## [Aim of the exercise]
Output all of the records again, exactly as written.

Saved data entries
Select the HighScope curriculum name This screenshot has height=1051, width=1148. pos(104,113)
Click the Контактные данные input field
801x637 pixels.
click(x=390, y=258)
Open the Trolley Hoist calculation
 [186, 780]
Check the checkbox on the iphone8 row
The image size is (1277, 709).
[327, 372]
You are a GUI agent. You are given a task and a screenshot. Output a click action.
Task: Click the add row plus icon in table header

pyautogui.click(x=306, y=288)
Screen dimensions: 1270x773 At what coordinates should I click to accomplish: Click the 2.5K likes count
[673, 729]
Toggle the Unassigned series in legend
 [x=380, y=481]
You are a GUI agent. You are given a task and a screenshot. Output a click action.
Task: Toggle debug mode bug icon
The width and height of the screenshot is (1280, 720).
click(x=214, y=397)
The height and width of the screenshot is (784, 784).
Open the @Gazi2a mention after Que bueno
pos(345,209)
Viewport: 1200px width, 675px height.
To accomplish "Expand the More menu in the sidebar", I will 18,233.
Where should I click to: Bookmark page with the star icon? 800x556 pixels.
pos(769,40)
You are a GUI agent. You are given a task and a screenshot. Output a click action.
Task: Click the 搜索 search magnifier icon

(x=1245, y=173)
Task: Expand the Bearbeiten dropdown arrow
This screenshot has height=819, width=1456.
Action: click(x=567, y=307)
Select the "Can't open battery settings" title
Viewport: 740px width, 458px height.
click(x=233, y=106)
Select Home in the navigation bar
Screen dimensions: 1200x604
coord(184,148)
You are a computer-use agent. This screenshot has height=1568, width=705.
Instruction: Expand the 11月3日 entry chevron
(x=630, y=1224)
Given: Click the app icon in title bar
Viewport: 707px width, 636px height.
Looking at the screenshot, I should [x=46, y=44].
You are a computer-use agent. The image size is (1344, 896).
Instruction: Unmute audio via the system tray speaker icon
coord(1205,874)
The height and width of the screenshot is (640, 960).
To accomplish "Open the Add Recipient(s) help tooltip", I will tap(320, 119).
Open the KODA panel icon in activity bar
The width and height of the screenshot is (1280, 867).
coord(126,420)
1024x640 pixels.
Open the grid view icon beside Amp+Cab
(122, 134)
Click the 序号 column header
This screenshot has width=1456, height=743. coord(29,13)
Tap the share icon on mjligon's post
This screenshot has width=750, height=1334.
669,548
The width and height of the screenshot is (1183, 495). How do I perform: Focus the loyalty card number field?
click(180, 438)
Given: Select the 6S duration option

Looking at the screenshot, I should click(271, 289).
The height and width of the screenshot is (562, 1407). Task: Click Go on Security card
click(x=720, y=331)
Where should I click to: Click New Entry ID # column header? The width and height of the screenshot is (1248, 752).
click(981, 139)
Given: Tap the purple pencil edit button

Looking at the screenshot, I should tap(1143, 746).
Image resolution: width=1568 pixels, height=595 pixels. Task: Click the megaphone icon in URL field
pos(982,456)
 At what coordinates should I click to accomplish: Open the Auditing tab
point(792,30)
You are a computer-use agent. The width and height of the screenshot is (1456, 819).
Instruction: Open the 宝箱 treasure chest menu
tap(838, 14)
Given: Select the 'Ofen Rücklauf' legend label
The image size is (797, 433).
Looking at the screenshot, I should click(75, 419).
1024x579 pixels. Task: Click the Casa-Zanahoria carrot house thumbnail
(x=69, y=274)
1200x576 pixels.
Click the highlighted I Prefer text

## [Answer to this task]
Select the HighScope curriculum name This screenshot has height=1051, width=1148. pos(104,113)
Click the Контактные данные input field
801x637 pixels.
click(x=390, y=258)
Open the Trolley Hoist calculation
 [186, 780]
Check the checkbox on the iphone8 row
The image size is (1277, 709).
[327, 372]
You are a GUI agent. You are given a task and a screenshot. Output a click action.
Task: Click the add row plus icon in table header

pyautogui.click(x=306, y=288)
Screen dimensions: 1270x773 At what coordinates should I click to accomplish: Click the 2.5K likes count
[673, 729]
Toggle the Unassigned series in legend
 [x=380, y=481]
You are a GUI agent. You are given a task and a screenshot. Output a click action.
Task: Toggle debug mode bug icon
The width and height of the screenshot is (1280, 720).
click(x=214, y=397)
The height and width of the screenshot is (784, 784).
Open the @Gazi2a mention after Que bueno
pos(345,209)
Viewport: 1200px width, 675px height.
To accomplish "Expand the More menu in the sidebar", I will 18,233.
Where should I click to: Bookmark page with the star icon? 800x556 pixels.
pos(769,40)
You are a GUI agent. You are given a task and a screenshot. Output a click action.
Task: Click the 搜索 search magnifier icon

(x=1245, y=173)
Task: Expand the Bearbeiten dropdown arrow
This screenshot has height=819, width=1456.
Action: click(x=567, y=307)
Select the "Can't open battery settings" title
Viewport: 740px width, 458px height.
click(x=233, y=106)
Select Home in the navigation bar
Screen dimensions: 1200x604
coord(184,148)
You are a computer-use agent. This screenshot has height=1568, width=705.
Instruction: Expand the 11月3日 entry chevron
(x=630, y=1224)
Given: Click the app icon in title bar
Viewport: 707px width, 636px height.
Looking at the screenshot, I should [x=46, y=44].
You are a computer-use agent. The image size is (1344, 896).
Instruction: Unmute audio via the system tray speaker icon
coord(1205,874)
The height and width of the screenshot is (640, 960).
To accomplish "Open the Add Recipient(s) help tooltip", I will tap(320, 119).
Open the KODA panel icon in activity bar
The width and height of the screenshot is (1280, 867).
coord(126,420)
1024x640 pixels.
Open the grid view icon beside Amp+Cab
(122, 134)
Click the 序号 column header
This screenshot has width=1456, height=743. coord(29,13)
Tap the share icon on mjligon's post
This screenshot has width=750, height=1334.
669,548
The width and height of the screenshot is (1183, 495). How do I perform: Focus the loyalty card number field?
click(180, 438)
Given: Select the 6S duration option

Looking at the screenshot, I should click(271, 289).
The height and width of the screenshot is (562, 1407). Task: Click Go on Security card
click(x=720, y=331)
Where should I click to: Click New Entry ID # column header? The width and height of the screenshot is (1248, 752).
click(981, 139)
Given: Tap the purple pencil edit button

Looking at the screenshot, I should tap(1143, 746).
Image resolution: width=1568 pixels, height=595 pixels. Task: Click the megaphone icon in URL field
pos(982,456)
 At what coordinates should I click to accomplish: Open the Auditing tab
point(792,30)
You are a computer-use agent. The width and height of the screenshot is (1456, 819).
Instruction: Open the 宝箱 treasure chest menu
tap(838, 14)
Given: Select the 'Ofen Rücklauf' legend label
The image size is (797, 433).
Looking at the screenshot, I should click(75, 419).
1024x579 pixels. Task: Click the Casa-Zanahoria carrot house thumbnail
(x=69, y=274)
1200x576 pixels.
Click the highlighted I Prefer text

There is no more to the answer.